Or, le saint Esprit, ce sont les interactions entre tous ceux qui orientent leur vie selon ce que Dieu donne à vivre. Le saint Esprit, le souffle de Dieu, c’est le mouvement de notre vie vers l’horizon que Dieu nous révèle. Le saint Esprit, c’est ce qui désigne tous les mouvements que nous faisons non pas dans le sens de ce qui nous fait plaisir, de ce qui nous arrange personnellement, dans le sens de notre propre nature pour reprendre Paul qui écrit au Galates. Le Saint Esprit c’est ce qui désigne les mouvements que nous faisons dans le sens de Dieu, c’est-à-dire dans le sens de l’universel, d’une manière inconditionnée, non partisane.

L’espérance repère dans toutes les possibilités de notre histoire ce qui correspond à ce que Dieu révèle. Et la foi est notre attachement viscéral aux signes de Dieu que l’espérance a repérés (Hb 11/1).

L’espérance repère que les forces mortifères qui se sont déchaînées lors du vendredi saint, ne sont pas venues à bout du désir de vivre sans esprit de rivalité incarné par Jésus.  Voilà pourquoi la paix n’est pas un espoir, mais une espérance : la paix reste possible.

Dans le même ordre d’idée, la justice n’est pas un espoir : l’injustice du vendredi saint n’a pas terrassé la justice divine.
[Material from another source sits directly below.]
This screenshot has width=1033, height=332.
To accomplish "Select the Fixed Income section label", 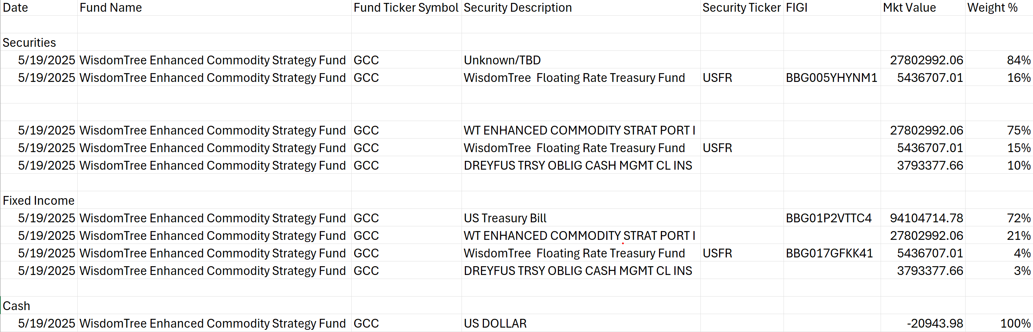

Par conséquent la justice n’est pas un espoir que cela pourrait nous arriver comme les bons numéros du loto ; la justice est une espérance parce que la justice reste praticable. Même chose pour l’amour inconditionnel. Pour nous, ce n’est pas de l’ordre de l’espoir… « on va peut-être aimer ou être aimé ». C’est une espérance : l’amour est possible et on peut aimer sans malice, sans calcul, selon ce que la grâce nous inspire.

Tout cela est comme un héritage incorruptible, que rien ne peut souiller, ni flétrir (v. 4). Ainsi, l’espérance, c’est la prise de conscience que le monde est plein de toutes les possibilités que Dieu désigne.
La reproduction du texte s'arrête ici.